Conversas
inadequadas entre juiz e promotores, intimidade entre políticos e empresas são
tão comuns quanto reprováveis
Graças
ao ministro Ricardo
Lewandowski, do STF, tem-se agora acesso ao registro das
conversas privadas —e tóxicas— do então juiz Sergio Moro com procuradores da
Operação Lava Jato quando se instruía a denúncia contra o ex-presidente Lula.
As 50 páginas de transcrições desvendam uma relação mais do que imprópria entre
um magistrado, que deveria primar pela isenção, e os membros do Ministério
Público responsáveis pelas alegações que justificassem transformar o líder do
PT em réu no célebre caso do tríplex do Guarujá.

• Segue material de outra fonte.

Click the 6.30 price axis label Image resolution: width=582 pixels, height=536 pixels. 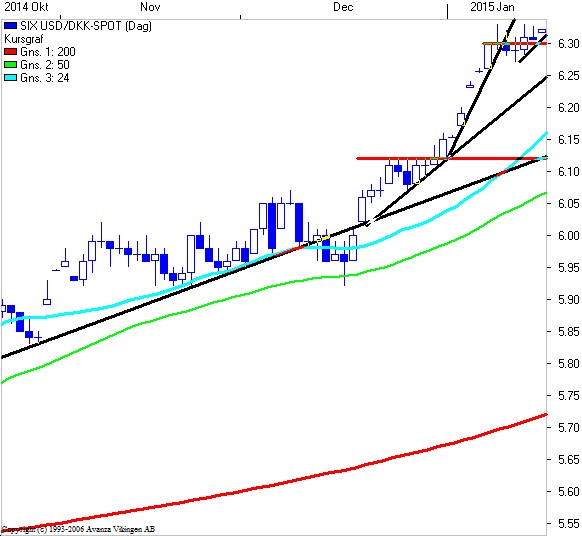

Advogados relatam que conversas inadequadas entre juiz e promotores durante o processo de instrução são tão comuns quanto reprováveis, pois se dão sempre em prejuízo do acusado. Mas, além de inaceitável do ponto de vista ético, o escambo entre Moro e os acusadores de Curitiba produziu um resultado politicamente letal: excluiu do jogo, na marra, o candidato que, goste-se disso ou não, detinha àquela altura a preferência dos eleitores, constatada nas pesquisas.
Aos
que se debruçarem sobre o texto agora liberado --ou o seu resumo na imprensa--
recomenda-se fortemente a leitura de "A
Organização", da competente jornalista Malu Gaspar.
Melhor
livro brasileiro de análise política publicado no ano passado, ali está a
narrativa da irresistível ascensão da Odebrecht no negócio da construção
pesada, à sombra de todos os governos democráticos desde meados de 1980.
As
relações de intimidade da empresa com os líderes do PT e de outros partidos que
compartilhavam o poder, descritas em sua crueza, são o centro do exemplo
notável do que a literatura especializada chama de "rent seeking", a
busca de ganhos privilegiados, em tradução livre. Ou seja, a obtenção por
empresas privadas de lucros à margem da competição no mercado --graças a
ligações espúrias com líderes políticos e agentes públicos de alto escalão.
A
amizade entre dois presidentes —o da Odebrecht e o da República— e um
sofisticado esquema de financiamento arquitetado pela empresa sob o elegante
codinome "Departamento de Operações Estruturadas" tornaram possíveis
tanto a expansão dos contratos públicos da construtora quanto o financiamento,
via caixa dois, de expoentes de partidos governistas.
Revelada
pela Lava Jato, a trama de relações perigosas em torno da Petrobras desnudou o
mecanismo do "rent seeking", tão corriqueiro como venenoso para a
democracia.
Talvez a prática não possa ser de todo eliminada. Resta, por isso mesmo, encontrar formas de reduzir a sua radioatividade política, sem atropelar as boas condutas jurídicas. Eis o desafio permanente para os democratas.